The second chapter deals specifically with the first phase of the dosimetry of punishment as a fertile ground for arbitrariness, in which the agent is often punished for the social place he occupies and not for the fact actually committed. We will also address the risks of attributing to the Judge the analysis of concepts from other sciences. Finally, we will deal with the moral judgments made when setting the base penalty. The final chapter examines the extrapenal effects of condemnation and its interaction with Brazilian social and regional inequalities, and presents considerations of critical criminology. In conclusion, we will demonstrate that, despite the legal provision of criteria and limits for the setting of the sentence, the subjectivity conferred on the judge often turns into arbitrariness, reinforcing structural inequalities in Brazil. Thus, it is proposed to depart from this criterion in order to preserve the achievements and guarantees of the Democratic Rule of Law.

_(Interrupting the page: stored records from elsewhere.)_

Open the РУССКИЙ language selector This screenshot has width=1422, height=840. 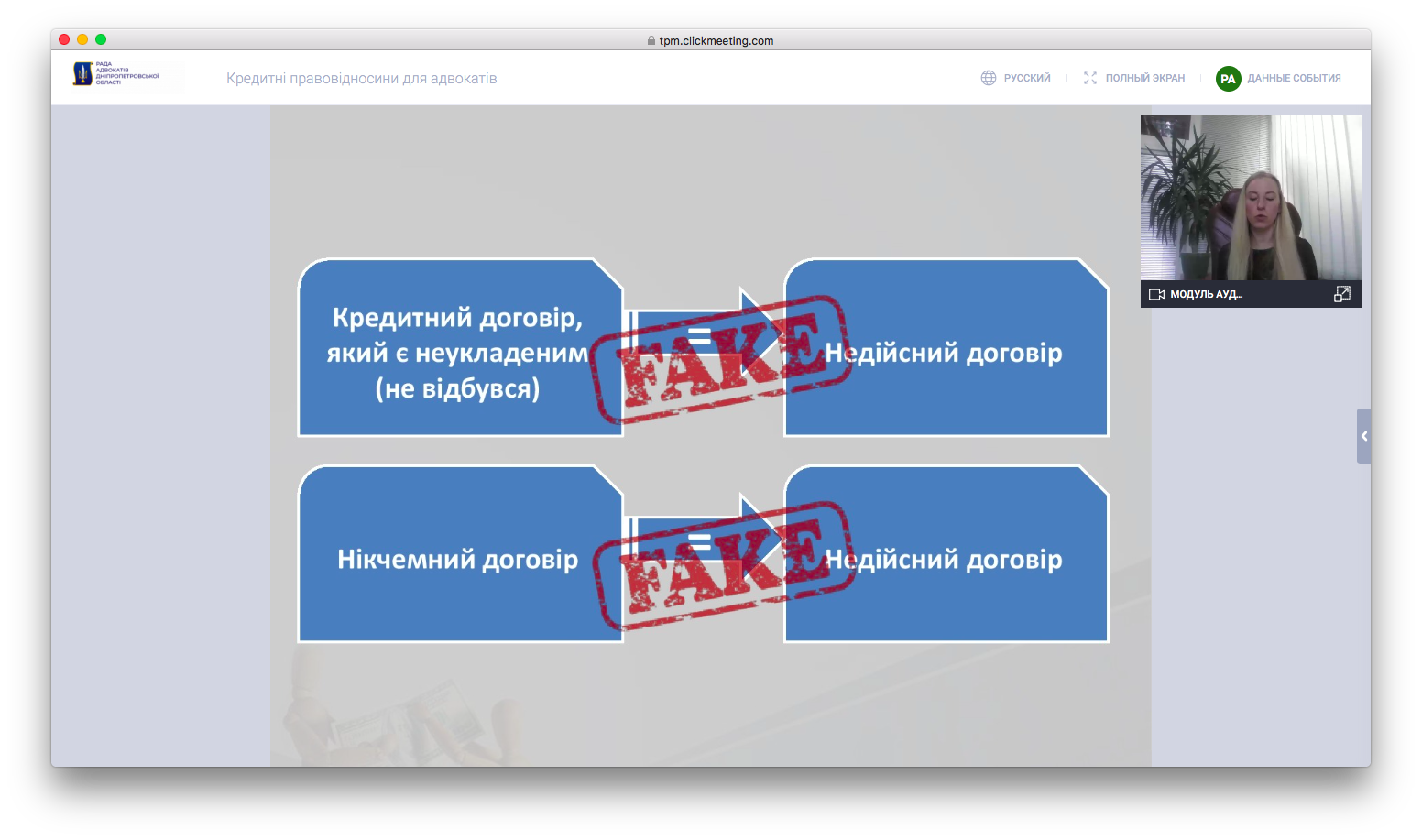(x=1026, y=78)
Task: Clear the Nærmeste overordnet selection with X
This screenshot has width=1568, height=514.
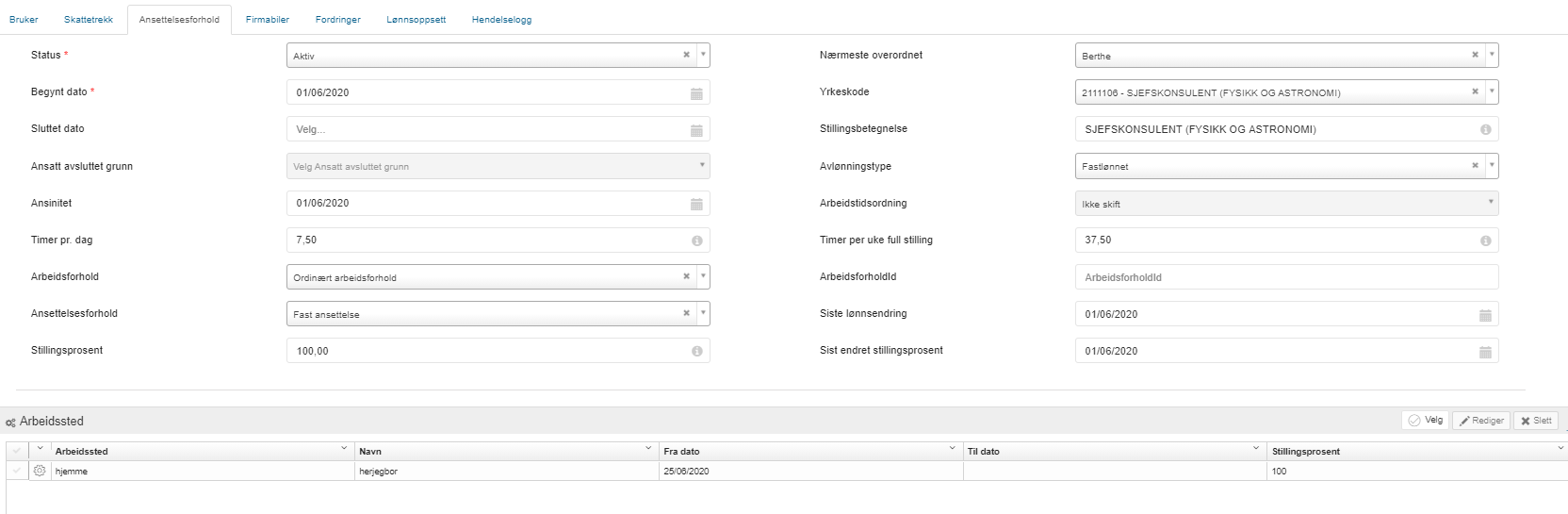Action: click(1475, 55)
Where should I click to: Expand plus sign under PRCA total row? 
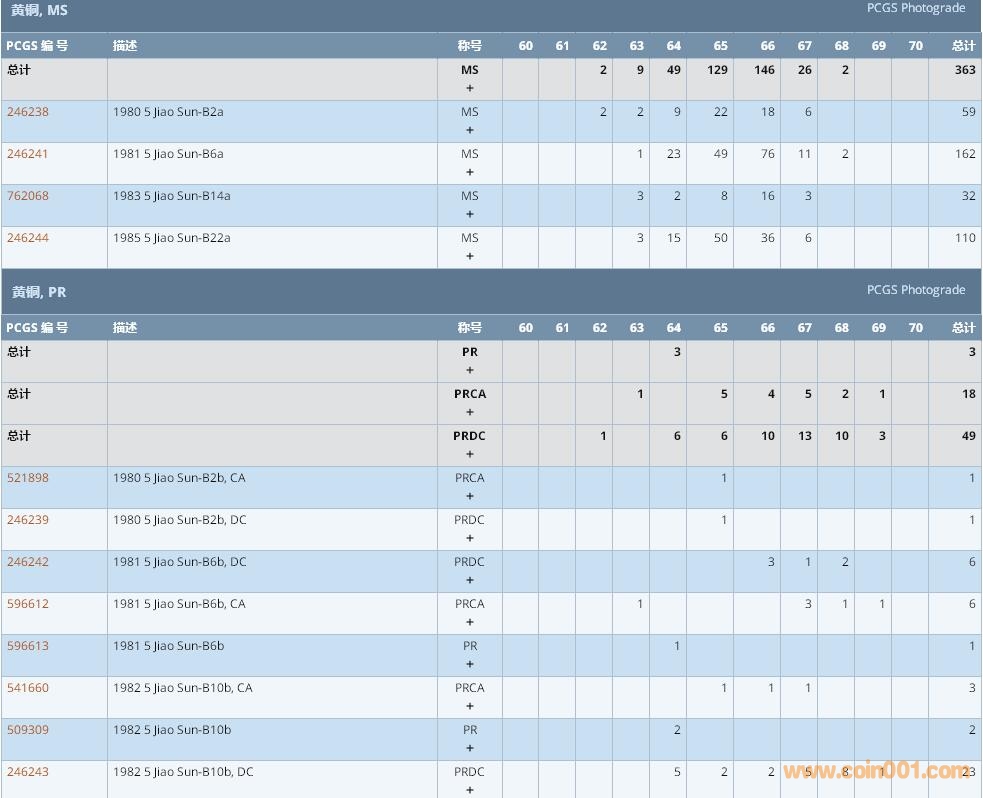click(470, 412)
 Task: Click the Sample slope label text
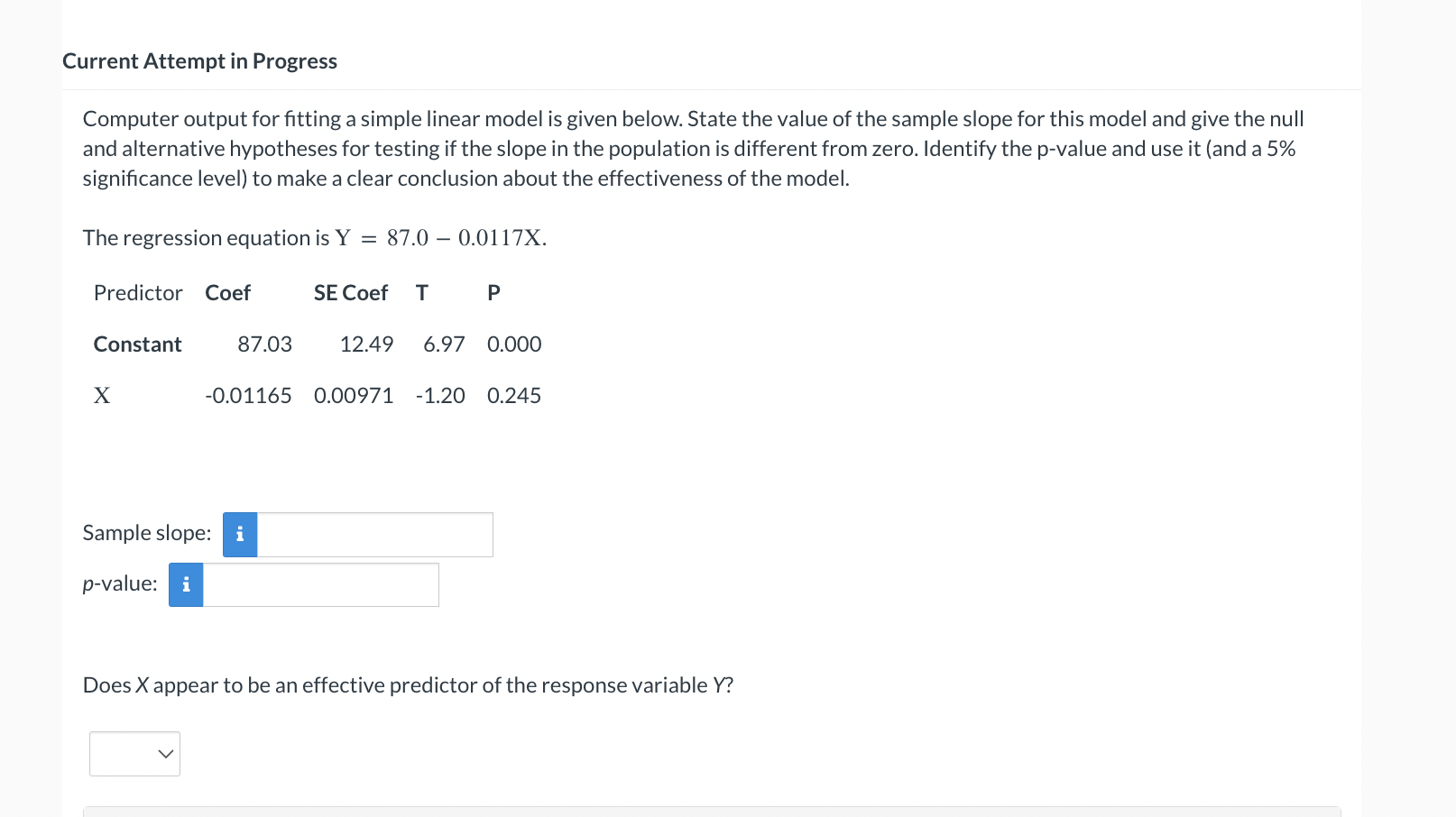pyautogui.click(x=147, y=533)
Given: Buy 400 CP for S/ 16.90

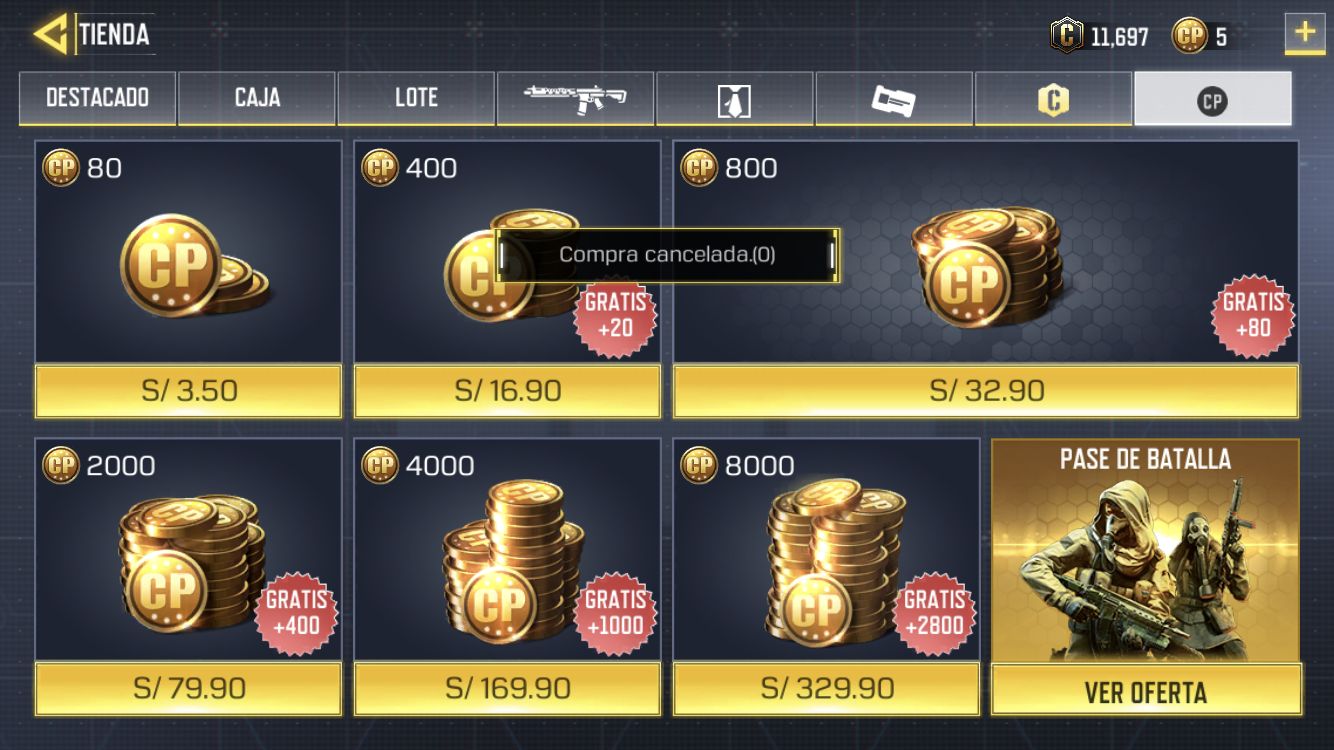Looking at the screenshot, I should coord(507,390).
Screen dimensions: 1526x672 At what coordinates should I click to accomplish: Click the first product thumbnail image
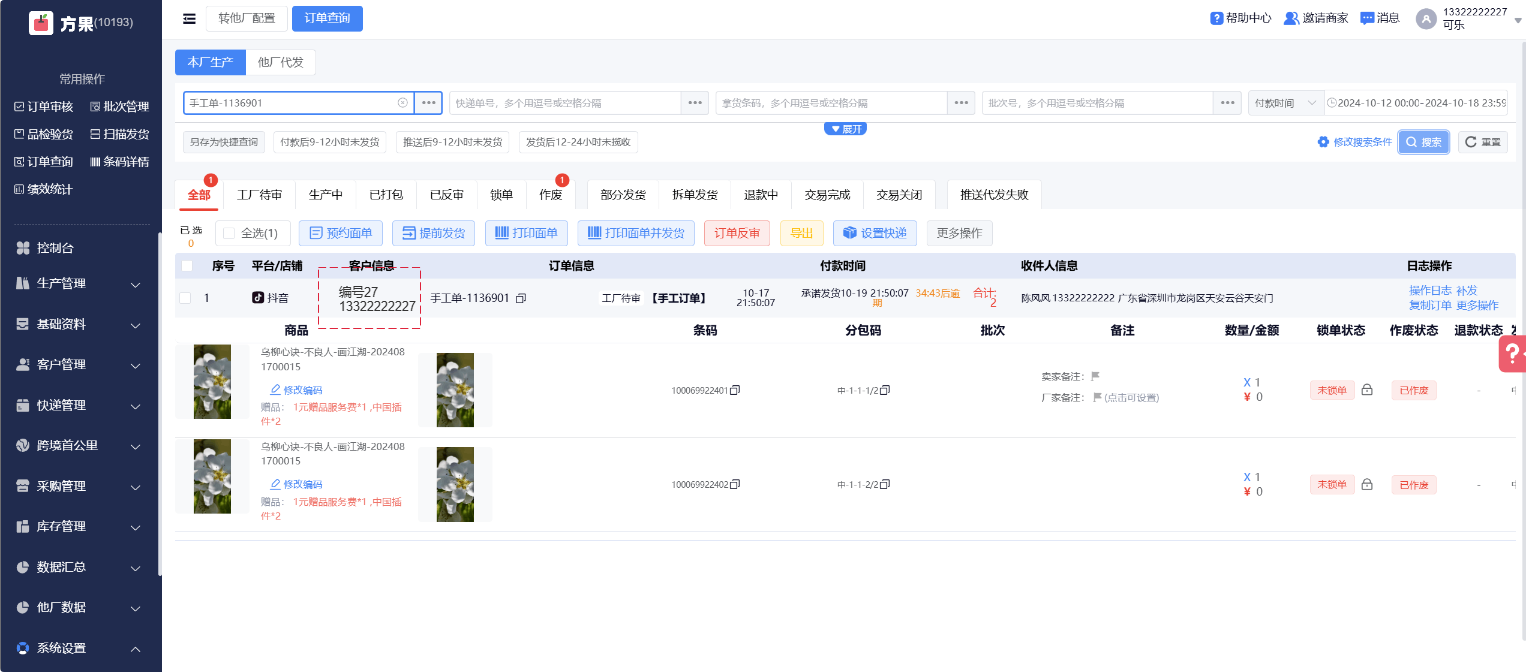tap(212, 382)
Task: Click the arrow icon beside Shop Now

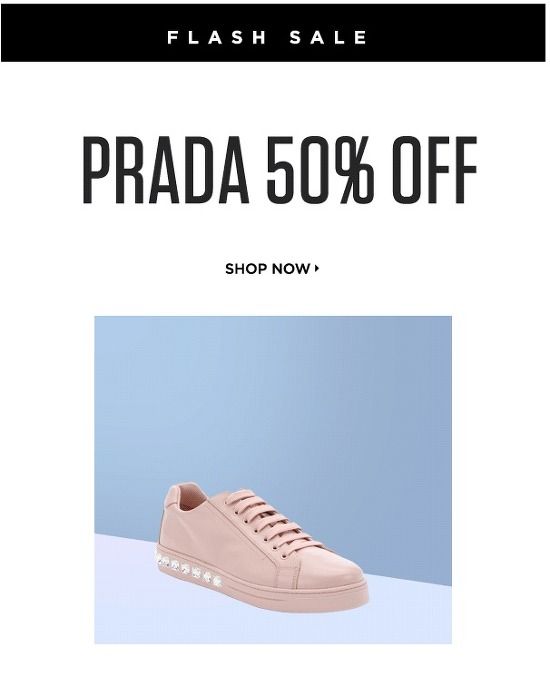Action: (317, 269)
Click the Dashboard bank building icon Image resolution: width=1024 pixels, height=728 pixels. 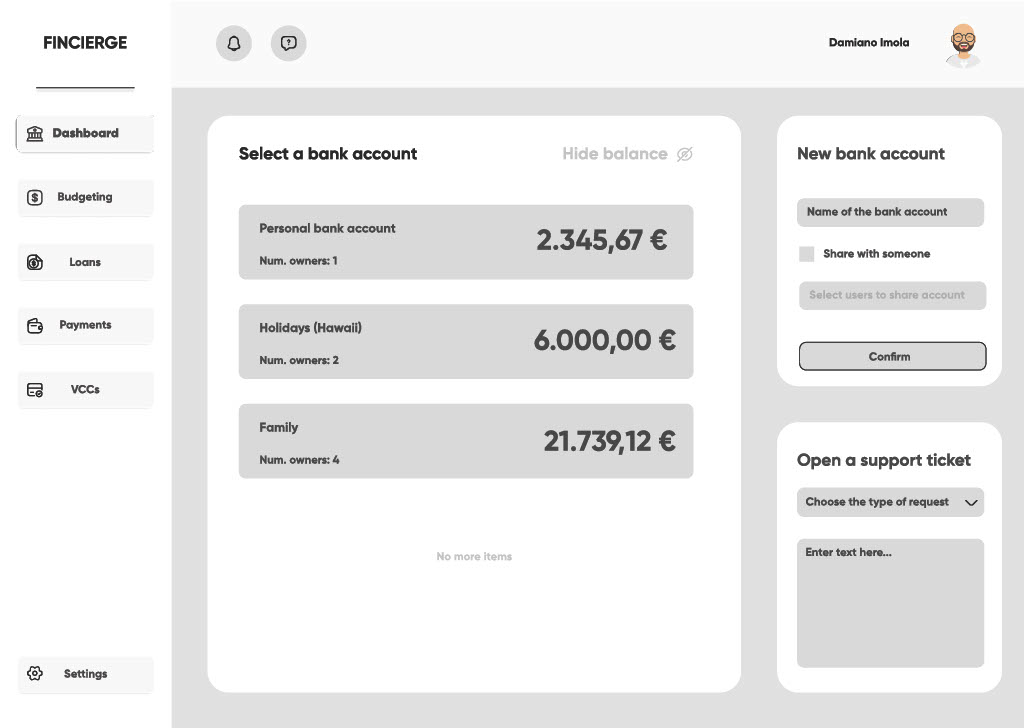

Segundo o último relatório do Sistema de Informações Estatísticas do Sistema Penitenciário brasileiro, o Brasil já ultrapassou a faixa de 700 mil pessoas encarceradas. Esse dado é acentuado na medida em que o encarceramento em massa é marcado pela seletividade racial, pois cerca de 60% das pessoas encarceradas no país são negras. O sistema prisional brasileiro é marcado pela superlotação e insalubridade, sendo alvo de recorrentes denúncias, à nível internacional. O artigo visa discutir a aplicação da pena privativa de liberdade a partir de análises bibliográficas, doutrinárias e jurisprudenciais do direito positivo brasileiro. Pretendemos demonstrar que as circunstâncias judiciais, por possuírem uma dimensão subjetiva, acabam sendo determinadas majoritariamente por convicções pessoais dos magistrados, gerando consequências temerárias ao definir criminosos exclusivamente com base no meio social em que vivem ou em padrões estéticos, éticos, políticos e etc. O primeiro capítulo busca pormenorizar os critérios técnico-jurídicos de fixação das penas privativas de liberdade e de multa. O segundo capítulo versa especificamente sobre a primeira fase da dosimetria da pena e o cometimento de arbitrariedades, na qual, frequentemente, se pune o agente por fatores estranhos ao delito em si. Abordaremos, ainda, os riscos de atribuir ao magistrado a análise de conceitos de outras ciências. Por fim, trataremos dos juízos morais realizados quando da fixação da pena-base. No derradeiro capítulo, examinaremos os efeitos extrapenais da condenação e sua interação com as desigualdades sociais e regionais e traremos considerações da criminologia crítica, sobre o tema. Na conclusão, demonstraremos que, apesar da previsão legal de critérios e limites para a fixação da pena, a subjetividade conferida ao julgador converte-se, muitas vezes, em arbitrariedade, reforçando desigualdades estruturais do Brasil. Assim, propõe-se o afastamento desse critério, a fim de preservar as conquistas e garantias do Estado Democrático de Direito.